### [EXCERPTED TEXT]
▼
Smith and Freeman began to draw a lot of attention from police as their criminal operations expanded. By forming relationships with key international figures and venturing further into the corrupt gambling scene in New South Wales, the Moffitt Royal Commission saw Freeman to be recognised by NSW police as their primary target. Closely associated to Freeman, Smith was also under police investigation as he was recorded on tape calling upon underworld figures and illegal casino operators to put up cash in order to bribe members of parliament to secure casino licences for illegal activities at the Taiping restaurant on Elizabeth Street. Later, in a Royal Commission into Drug Trafficking that Smith was involved in due to charges of drug possession, it was made apparent that Smith "unwittingly frightened politicians out of legalising casinos in New South Wales" because of his recommendation to bribe officials. The meeting where this evidence was recorded has been referred to as the "Taiping Conspiracy" as it involved communication between Parliament House and criminal underworld figures. In this period, political party independent John Hatton, who sought the legalisation of casinos in New South Wales, stated that Stanley Smith ‘is said to have replaced the so-called "Mr Big", Leonard Arthur McPherson’.

Smith’s network began to change as his criminal activity began to primarily involve the trafficking of drugs whereby he became close with international drug trafficker, Lawrence McLean. His role in drug trade developed from being a standover man to that of an organisational role whereby he ran the scene and ordered other men to do the ‘dirty work’. By the mid-1970s Smith and McLean were heavily involved in the production and trade of cannabis. Smith was arrested in March 1977 near Melbourne Airport for possession of hemp. After Smith's arrest, Freeman went to the police to enquire about bail which was paid by his employee Lynette Black who paid $20,000 in cash.

In the Woodward Commission that followed, Smith pleaded his innocence to the drug charges. In the Commission he stated "I am not involved in drug matters and these allegations are all the more hurtful to my family and myself when the fact is that my eldest son, who is twenty-one years of age, is currently serving a jail sentence for drug-related offences and has been a hopeless heroin addict for some years now. We have tried to face this problem and rehabilitate him, without success, and the allegations now being made are in the circumstances particularly hurtful." Smith was found guilty and sentenced to 15 months in prison by Justice Phillip Woodward in 1979 after being convicted for possession of amphetamines and cannabis. Despite many other allegations and arrests for a range of different crimes, this was his only stint in jail.
▲
### [RECORDED INFORMATION]
▼
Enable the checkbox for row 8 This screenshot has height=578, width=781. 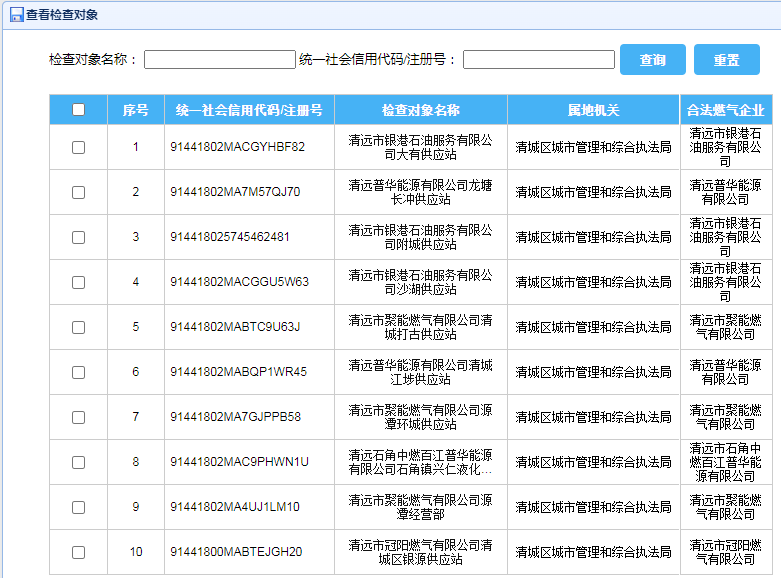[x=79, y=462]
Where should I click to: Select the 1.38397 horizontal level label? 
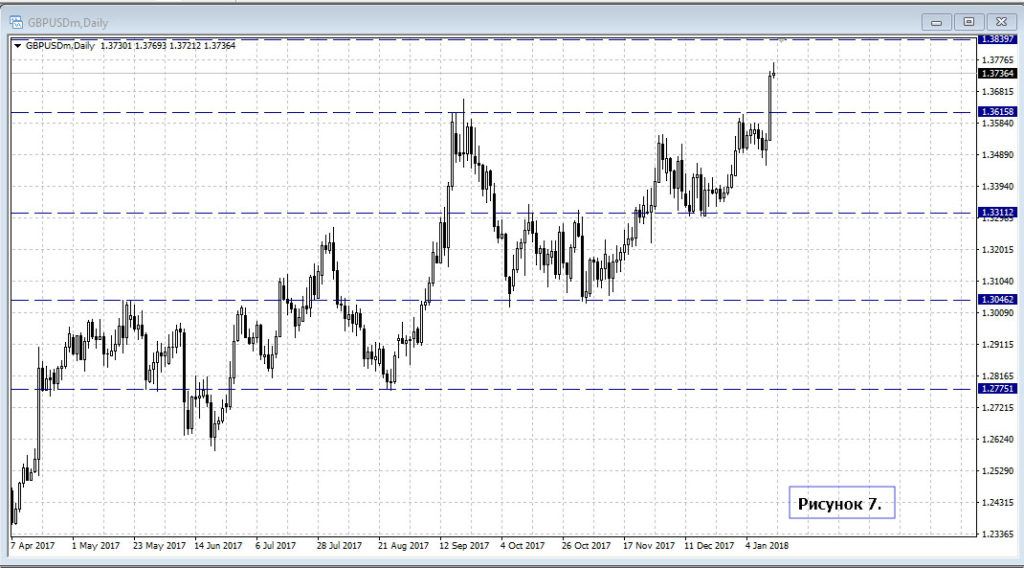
▲
### [REQUIRED TASKS]
1. Duplicate the Stanley Smith excerpt from "Smith’s network began" to "paid $20,000 in cash.".
2. According to the Stanley Smith excerpt, why has the recorded meeting been called the "Taiping Conspiracy"?
3. Please carry the Stanley Smith excerpt forward from its last sentence.
The listing comes from another source.

### [ANSWERS BY ITEM]
1.
Smith’s network began to change as his criminal activity began to primarily involve the trafficking of drugs whereby he became close with international drug trafficker, Lawrence McLean. His role in drug trade developed from being a standover man to that of an organisational role whereby he ran the scene and ordered other men to do the ‘dirty work’. By the mid-1970s Smith and McLean were heavily involved in the production and trade of cannabis. Smith was arrested in March 1977 near Melbourne Airport for possession of hemp. After Smith's arrest, Freeman went to the police to enquire about bail which was paid by his employee Lynette Black who paid $20,000 in cash.

2. It has been called the "Taiping Conspiracy" because the meeting involved communication between Parliament House and criminal underworld figures.

3.
== Later life ==

=== Family ===
Stan Smith remained married to his childhood sweetheart, Marilyn Moss from the age of 18 until his death 54 years later. In their time together they had three sons named Stan Jr., Hayden and Peter. His eldest, Stan Jr. died of a heroin overdose at the age of 21. There were allegations that Smith was involved in the murder of his son's heroin dealer in an act of revenge. The dealer's body was repeatedly run over by a car and left to die near Narrabeen Lakes which happened shortly after Stan Jr.'s overdose.

=== Religion ===
Smith turned his life around in his later years, becoming a devout Christian in 2003 as he began to regularly attend the Evangel Bible Church at Putney as well as joining bible groups and attending to other religious gatherings. In contrast to his former life of violence and criminality, Smith would devote time to feeding underprivileged people in his area and sharing his religious beliefs. According to friends confirmed by private investigator, Rex Beaver, Stanley was running legitimate businesses as he continued to live a life of a Christian in his later years.

=== Death ===
Stan Smith died in 2010 in his Gladesville home at the age of 72 in 2010. He was survived by his wife, Marilyn and son, Hayden.